Identification of a prospect is normally done based on seismic interpretation and geological understanding of the area. However, due to the inherent uncertainties of the data we still observe in many cases that all key petroleum system elements are present, but still the drilled prospect is dry. Such failures are mostly attributed to a lack of understanding of seal capacity, reservoir heterogeneity, source rock presence and maturation, hydrocarbon migration, and relative timing of these processes. The workflow described in this paper aims to improve discovery success rates by deploying a more rigorous and structured approach. It is guided by the play-based exploration risk assessment process. The starting point is always that the process is guided by the the basic understanding of a mature kitchen should always be based on a regional scale petroleum systems model. However, while evaluating prospects, the migration and entrapment component of a prospect should always be investigated by means of a locally refined grid-based petroleum system model. The uniquepart of this approach is the construction of a high-resolution static model covering the prospects, which is built by using available well data, seismo-geological trends and attributes to capture reservoir potential. Additional inputs such as fault seal analysis also helps to understand prospect scale migration and associated geological risks.

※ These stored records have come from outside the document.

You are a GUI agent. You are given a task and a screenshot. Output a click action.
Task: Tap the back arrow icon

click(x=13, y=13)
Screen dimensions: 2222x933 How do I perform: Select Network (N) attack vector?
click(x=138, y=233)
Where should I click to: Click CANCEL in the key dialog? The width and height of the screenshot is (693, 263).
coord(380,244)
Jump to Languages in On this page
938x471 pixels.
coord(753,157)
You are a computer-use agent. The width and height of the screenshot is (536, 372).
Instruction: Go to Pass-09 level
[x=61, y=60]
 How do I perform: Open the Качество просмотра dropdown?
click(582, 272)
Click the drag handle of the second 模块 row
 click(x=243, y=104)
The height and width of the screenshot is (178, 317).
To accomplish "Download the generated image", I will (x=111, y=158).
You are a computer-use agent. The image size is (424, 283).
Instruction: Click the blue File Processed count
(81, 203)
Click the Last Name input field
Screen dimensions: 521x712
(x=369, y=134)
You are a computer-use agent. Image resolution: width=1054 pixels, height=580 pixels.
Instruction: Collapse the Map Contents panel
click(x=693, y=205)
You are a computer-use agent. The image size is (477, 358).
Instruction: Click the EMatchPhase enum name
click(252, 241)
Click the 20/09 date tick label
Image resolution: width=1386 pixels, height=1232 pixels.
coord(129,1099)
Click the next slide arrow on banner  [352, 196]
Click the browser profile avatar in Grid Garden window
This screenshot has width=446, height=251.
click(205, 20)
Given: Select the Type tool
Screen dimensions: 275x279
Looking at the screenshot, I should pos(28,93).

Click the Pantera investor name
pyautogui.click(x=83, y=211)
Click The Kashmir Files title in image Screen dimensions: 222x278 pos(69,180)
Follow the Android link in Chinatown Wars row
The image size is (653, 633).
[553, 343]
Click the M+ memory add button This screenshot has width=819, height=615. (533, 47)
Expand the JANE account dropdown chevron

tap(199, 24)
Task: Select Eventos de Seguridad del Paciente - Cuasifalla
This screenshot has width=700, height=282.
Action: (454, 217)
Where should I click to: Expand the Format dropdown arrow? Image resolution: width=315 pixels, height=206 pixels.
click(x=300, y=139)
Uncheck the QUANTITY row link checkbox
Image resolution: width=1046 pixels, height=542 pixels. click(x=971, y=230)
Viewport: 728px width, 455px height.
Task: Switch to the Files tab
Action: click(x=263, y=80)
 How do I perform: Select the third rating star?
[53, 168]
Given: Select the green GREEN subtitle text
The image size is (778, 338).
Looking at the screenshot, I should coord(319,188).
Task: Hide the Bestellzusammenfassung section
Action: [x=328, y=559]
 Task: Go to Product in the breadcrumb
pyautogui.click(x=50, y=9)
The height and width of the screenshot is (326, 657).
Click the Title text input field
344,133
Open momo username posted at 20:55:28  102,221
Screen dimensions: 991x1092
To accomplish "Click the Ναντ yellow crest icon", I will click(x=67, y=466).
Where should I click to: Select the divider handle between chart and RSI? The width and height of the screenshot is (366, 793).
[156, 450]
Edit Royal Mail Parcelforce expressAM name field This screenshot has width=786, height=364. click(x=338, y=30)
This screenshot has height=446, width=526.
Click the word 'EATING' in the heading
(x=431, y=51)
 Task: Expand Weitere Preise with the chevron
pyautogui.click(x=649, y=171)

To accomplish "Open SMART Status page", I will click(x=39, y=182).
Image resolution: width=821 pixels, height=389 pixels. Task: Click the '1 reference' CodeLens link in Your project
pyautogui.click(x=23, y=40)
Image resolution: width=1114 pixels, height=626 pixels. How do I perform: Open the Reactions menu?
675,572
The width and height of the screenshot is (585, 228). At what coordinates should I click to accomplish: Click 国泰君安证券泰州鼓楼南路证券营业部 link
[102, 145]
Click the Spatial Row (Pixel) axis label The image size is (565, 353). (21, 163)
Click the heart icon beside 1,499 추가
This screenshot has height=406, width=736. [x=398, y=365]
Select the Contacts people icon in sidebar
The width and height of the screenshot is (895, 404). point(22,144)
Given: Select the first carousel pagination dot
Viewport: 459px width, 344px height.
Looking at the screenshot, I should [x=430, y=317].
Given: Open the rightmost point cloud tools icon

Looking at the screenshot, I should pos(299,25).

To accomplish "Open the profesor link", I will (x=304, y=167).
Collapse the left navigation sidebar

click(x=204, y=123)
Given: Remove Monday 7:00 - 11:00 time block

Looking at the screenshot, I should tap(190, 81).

In the regional play and local prospect-scale petroleum system models, geological and geophysical inputs are utilized to create the uncertainty distribution for each input parameter which is required for assessing the success case volume of identified prospects. The evaluated risk is combined with the volumetric uncertainty in a probabilistic way to derive the risked volumetrics. It is further translated into an economic evaluation of the prospect by integrating inputs like estimated production profiles, appropriate fiscal models, HC price decks, etc. This enables the economic viability of the prospects to be assessed, resulting in a portfolio with proper ranking to build a decision-tree leading to execution and operations in ensuing drilling campaigns.